**SHORT EXERCISE**
Copy out the stretch of items from the line containing "The width and height of the screenshot is (1372, 883)." through the line containing "click(1095, 394)", replacing "increase indent icon" with "decrease indent icon" and leaving everything else unchanged.

╭──

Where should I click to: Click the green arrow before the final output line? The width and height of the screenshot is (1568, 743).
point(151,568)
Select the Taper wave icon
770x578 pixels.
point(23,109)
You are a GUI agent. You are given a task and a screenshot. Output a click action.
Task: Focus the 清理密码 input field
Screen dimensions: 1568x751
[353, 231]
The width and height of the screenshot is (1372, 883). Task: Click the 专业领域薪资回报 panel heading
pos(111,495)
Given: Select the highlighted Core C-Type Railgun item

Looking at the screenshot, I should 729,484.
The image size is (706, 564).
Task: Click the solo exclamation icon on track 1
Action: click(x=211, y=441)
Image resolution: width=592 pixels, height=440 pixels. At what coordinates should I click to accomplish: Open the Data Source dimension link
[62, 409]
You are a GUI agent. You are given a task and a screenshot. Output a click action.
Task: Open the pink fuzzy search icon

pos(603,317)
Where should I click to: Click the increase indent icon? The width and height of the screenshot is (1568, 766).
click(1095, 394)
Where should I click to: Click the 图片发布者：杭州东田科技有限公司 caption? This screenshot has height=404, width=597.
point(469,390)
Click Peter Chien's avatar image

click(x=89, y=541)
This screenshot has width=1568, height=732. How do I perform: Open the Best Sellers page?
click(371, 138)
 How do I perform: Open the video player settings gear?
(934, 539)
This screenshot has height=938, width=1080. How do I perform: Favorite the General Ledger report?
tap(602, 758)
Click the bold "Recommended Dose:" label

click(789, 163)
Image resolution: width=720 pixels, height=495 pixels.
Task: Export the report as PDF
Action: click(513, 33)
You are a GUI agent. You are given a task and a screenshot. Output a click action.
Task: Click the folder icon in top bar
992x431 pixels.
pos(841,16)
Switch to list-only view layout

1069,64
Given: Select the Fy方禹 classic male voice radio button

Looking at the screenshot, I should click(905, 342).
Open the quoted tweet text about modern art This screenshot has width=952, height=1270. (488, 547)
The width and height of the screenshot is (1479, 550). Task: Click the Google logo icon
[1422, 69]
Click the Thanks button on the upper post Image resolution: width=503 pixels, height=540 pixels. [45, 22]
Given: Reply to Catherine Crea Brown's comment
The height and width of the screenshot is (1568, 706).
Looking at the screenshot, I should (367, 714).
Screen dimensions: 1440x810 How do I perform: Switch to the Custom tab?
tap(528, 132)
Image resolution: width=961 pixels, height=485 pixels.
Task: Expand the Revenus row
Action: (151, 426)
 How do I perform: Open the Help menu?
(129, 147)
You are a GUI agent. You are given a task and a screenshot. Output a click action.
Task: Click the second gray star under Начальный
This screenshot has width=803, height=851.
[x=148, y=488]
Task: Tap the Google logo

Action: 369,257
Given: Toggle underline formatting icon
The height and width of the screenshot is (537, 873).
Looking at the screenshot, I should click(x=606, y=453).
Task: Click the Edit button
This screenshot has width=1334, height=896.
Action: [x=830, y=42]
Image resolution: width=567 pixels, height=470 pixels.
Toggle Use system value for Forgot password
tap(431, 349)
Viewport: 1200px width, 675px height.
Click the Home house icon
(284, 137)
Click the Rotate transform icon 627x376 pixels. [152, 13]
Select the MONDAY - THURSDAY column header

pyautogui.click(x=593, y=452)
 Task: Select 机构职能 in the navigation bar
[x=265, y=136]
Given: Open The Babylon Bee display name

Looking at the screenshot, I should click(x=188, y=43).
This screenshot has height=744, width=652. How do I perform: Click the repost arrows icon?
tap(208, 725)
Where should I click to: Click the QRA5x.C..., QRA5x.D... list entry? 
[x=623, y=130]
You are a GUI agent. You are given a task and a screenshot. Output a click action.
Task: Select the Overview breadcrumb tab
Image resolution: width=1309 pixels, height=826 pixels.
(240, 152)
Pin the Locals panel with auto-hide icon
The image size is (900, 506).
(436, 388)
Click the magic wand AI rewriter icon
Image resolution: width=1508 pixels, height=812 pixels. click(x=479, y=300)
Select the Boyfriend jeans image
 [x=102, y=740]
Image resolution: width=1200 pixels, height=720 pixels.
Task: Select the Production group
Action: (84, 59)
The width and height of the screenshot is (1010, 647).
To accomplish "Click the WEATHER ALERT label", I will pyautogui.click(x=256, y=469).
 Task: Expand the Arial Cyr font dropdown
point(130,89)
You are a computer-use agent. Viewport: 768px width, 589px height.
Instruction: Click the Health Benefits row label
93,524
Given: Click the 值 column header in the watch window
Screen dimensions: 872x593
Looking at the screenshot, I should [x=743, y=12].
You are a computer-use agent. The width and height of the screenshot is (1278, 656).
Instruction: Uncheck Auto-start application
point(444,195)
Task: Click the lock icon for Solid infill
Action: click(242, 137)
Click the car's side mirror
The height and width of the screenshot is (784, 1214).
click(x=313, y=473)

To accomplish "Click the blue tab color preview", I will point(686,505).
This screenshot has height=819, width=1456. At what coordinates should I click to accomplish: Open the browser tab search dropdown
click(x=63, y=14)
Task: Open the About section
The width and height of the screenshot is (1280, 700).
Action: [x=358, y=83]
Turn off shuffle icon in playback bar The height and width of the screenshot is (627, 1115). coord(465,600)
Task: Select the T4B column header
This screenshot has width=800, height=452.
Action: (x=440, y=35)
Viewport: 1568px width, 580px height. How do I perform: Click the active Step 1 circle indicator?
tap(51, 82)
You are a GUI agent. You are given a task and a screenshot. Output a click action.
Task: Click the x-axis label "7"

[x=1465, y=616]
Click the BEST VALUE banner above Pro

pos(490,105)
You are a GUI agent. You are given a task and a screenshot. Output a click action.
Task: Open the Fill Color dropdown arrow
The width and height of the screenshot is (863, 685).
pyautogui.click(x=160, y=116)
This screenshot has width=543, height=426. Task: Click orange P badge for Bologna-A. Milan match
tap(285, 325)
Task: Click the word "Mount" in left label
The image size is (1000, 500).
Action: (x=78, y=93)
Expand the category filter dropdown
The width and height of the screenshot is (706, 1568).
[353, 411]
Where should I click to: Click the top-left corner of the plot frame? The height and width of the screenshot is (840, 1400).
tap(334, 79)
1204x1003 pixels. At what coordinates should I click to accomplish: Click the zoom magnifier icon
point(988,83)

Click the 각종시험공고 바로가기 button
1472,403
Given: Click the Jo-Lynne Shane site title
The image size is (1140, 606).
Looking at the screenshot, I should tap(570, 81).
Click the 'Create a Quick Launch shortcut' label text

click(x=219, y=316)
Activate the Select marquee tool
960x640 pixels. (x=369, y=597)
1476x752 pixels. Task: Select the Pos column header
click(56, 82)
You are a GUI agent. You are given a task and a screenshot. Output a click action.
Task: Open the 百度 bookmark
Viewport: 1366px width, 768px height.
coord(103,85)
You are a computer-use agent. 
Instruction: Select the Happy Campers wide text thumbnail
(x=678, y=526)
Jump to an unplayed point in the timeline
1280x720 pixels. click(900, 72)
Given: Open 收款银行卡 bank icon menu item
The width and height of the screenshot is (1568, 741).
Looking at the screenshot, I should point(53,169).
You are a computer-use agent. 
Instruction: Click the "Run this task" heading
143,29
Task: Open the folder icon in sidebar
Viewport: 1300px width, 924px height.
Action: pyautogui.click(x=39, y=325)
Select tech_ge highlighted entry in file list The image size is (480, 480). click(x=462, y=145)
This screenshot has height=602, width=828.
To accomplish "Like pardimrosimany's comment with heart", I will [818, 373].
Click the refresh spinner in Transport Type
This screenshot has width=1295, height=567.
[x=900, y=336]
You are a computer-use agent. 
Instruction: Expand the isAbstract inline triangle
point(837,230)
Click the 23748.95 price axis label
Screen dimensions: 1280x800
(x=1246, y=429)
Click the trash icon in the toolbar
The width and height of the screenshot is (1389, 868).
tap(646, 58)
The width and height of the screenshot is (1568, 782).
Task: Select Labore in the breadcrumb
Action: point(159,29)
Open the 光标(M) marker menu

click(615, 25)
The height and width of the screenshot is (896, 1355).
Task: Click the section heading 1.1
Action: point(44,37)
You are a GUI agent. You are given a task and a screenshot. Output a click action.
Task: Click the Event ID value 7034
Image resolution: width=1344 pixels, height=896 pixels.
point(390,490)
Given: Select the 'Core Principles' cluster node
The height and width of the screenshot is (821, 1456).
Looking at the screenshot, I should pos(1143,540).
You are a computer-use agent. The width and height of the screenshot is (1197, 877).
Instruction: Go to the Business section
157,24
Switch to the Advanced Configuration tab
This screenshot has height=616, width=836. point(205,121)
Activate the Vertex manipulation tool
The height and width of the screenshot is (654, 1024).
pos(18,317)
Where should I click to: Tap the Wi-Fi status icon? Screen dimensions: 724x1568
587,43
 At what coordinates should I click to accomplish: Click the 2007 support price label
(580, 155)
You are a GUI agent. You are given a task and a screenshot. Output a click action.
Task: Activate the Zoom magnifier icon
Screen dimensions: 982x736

╰──

**ANSWER TO THIS TASK**
The width and height of the screenshot is (1372, 883). Task: Click the 专业领域薪资回报 panel heading
pos(111,495)
Given: Select the highlighted Core C-Type Railgun item

Looking at the screenshot, I should 729,484.
The image size is (706, 564).
Task: Click the solo exclamation icon on track 1
Action: click(x=211, y=441)
Image resolution: width=592 pixels, height=440 pixels. At what coordinates should I click to accomplish: Open the Data Source dimension link
[62, 409]
You are a GUI agent. You are given a task and a screenshot. Output a click action.
Task: Open the pink fuzzy search icon

pos(603,317)
Where should I click to: Click the decrease indent icon? The width and height of the screenshot is (1568, 766).
click(1095, 394)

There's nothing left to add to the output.